The nadir came in the early to mid-2000s when SJSU academics and brass formed a coalition called ‘Spartans4Sanity’ that —insanely enough — campaigned and petitioned to axe the football team because of the money it was losing the school.
In other words, 34-48 and three bowl appearances, albeit zero wins, is pretty damn good.
U of A fans should at the very least give him a shot. SJSU fans, meanwhile, are left with mixed emotions.

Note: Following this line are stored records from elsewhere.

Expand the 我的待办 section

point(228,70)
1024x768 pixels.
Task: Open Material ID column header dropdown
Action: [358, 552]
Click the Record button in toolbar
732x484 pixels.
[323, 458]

What about SJSU players and recruits? On Sunday, 49ers quarterback Brock Purdy’s younger brother, Chubba, announced he was transferring from Nebraska for SJSU. Does this mean he transfers elsewhere and a mockery is made of those great storylines and press?
Beyond Purdy, who else will transfer or decommit?
Any starters transferring doesn’t bode well for a team that won’t return its starting quarterback, running back, four offensive lineman and safeties.
Though Brennan never said it outright, SJSU was as a stepping stone to a Power Five. If it wasn’t, he would’t have interviewed after his best seasons.
That’s not an indictment of a poor character. During his time at SJSU, Brennan hired a sports psychologist and got each player the meditation app “Headspace” because he knew the stresses that weigh on the minds of student-athletes.
Rather, Brennan using SJSU as a stepping stone is the indictment of a man with ambition, success and the agency to do what he feels is best for him.
Even if it that stone crumbles into debris and irrelevancy.